• [PROVIDED DATA]:
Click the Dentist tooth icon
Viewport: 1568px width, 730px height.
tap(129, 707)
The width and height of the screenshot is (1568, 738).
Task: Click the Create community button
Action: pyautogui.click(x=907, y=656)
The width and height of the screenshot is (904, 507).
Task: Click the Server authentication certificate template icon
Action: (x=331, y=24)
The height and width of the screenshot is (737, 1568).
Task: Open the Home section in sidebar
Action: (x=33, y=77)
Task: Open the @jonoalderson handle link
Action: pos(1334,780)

• [OBJECTIVE]: Rewrite every line of the items above as a Markdown table. Use a Row column for the line number and a Text column for the line, and leave out blank lines.

• [RESULT OF THIS TASK]:
| Row | Text |
|---|---|
| 1 | Click the Dentist tooth icon |
| 2 | Viewport: 1568px width, 730px height. |
| 3 | tap(129, 707) |
| 4 | The width and height of the screenshot is (1568, 738). |
| 5 | Task: Click the Create community button |
| 6 | Action: pyautogui.click(x=907, y=656) |
| 7 | The width and height of the screenshot is (904, 507). |
| 8 | Task: Click the Server authentication certificate template icon |
| 9 | Action: (x=331, y=24) |
| 10 | The height and width of the screenshot is (737, 1568). |
| 11 | Task: Open the Home section in sidebar |
| 12 | Action: (x=33, y=77) |
| 13 | Task: Open the @jonoalderson handle link |
| 14 | Action: pos(1334,780) |